Packing to go home is one of the weirdest-feeling things I've ever done.

I've been counting down the days ever since I got here. I've been crossing off days on my calendar. I've been changing the banner on my phone every day. I've been talking about it on the phone, and texting about it. The prospect of going home is what's kept me going.

Now, it's tomorrow. I'm going home tomorrow.

And I feel terrible.

I don't even understand what the problem is. I know I'm happy somewhere inside. I know I'm still excited. I know I still want to go home.

But instead of feeling ecstatic, I feel a little frustrated. I just stopped hating it here. I just made a few friends. I just started learning how to study. I just got into watching soccer.

Then at the same time, I don't feel very good about myself physically right now. I've been stressed, so I'm breaking out. And I'm afraid "freshman fifteen" is no joke. I've been snacking a lot, and I feel sort of disgusting. I went to the gym...once. My rooommate is reeeeally skinny and goregous and perfect, and being around her all the time makes me feel incredibly...not those things.
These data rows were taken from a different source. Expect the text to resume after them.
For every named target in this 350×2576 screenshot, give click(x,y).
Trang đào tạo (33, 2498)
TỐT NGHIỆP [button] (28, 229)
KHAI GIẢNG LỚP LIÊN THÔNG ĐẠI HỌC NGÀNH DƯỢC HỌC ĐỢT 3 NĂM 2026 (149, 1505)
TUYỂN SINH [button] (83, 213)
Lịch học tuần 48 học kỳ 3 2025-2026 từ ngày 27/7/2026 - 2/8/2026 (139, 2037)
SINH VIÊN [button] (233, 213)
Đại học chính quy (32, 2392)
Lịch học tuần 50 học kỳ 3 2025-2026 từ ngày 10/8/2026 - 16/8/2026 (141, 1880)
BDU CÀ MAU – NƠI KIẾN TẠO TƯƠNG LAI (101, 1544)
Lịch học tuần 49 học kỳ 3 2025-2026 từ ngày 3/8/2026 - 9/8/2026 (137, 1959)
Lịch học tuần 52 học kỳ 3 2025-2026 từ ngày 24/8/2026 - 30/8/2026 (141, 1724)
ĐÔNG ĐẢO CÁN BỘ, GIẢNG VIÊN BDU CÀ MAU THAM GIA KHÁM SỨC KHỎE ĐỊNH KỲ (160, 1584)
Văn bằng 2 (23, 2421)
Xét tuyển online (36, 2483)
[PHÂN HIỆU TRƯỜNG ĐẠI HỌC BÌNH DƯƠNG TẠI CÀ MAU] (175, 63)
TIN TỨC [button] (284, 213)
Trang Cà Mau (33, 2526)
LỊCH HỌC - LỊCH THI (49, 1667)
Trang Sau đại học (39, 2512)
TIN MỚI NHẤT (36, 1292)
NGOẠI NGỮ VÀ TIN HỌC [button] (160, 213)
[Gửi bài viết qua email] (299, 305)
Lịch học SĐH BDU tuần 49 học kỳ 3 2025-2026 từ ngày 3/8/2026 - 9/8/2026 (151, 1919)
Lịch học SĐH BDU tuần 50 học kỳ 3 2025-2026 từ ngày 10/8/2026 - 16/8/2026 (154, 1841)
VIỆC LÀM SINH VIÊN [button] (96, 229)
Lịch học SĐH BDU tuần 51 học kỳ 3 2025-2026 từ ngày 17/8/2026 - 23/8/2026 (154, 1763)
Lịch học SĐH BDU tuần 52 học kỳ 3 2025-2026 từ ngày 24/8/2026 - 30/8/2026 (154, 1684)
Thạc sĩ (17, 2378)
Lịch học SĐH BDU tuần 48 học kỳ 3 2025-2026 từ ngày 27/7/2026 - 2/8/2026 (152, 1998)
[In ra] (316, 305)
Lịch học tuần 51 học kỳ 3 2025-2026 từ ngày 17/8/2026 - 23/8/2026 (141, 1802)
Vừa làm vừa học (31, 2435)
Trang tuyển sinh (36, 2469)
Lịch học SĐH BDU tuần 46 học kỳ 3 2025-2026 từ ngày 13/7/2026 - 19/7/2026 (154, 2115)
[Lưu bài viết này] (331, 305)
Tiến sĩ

So I sort of don't want to go home. I'm getting used to it here and I don't want to screw that up, and I don't want people to see me because I feel like I've physically changed for the worse. It makes me frustrated and unhappy.

So yeah.

Apparently I just screw myself over. I can't ever be happy XD

~Stephanie

P.S. My three-hour English class also went horribly. So that's not helping.

1 comment:

  1. The first part of your post about the weirdness of going back home is normal. When I moved away I felt the same. It will feel strange to leave where you are, strange when you get home, strange when you leave home, and strange when you get back. Be ready for that. When I go back it feels weird and incredibly good at the same time. This probably sounds crappy but what you're feeling, in my opinion, is normal.

    And don't compare yourself to your roommate. We're never happy when we do that.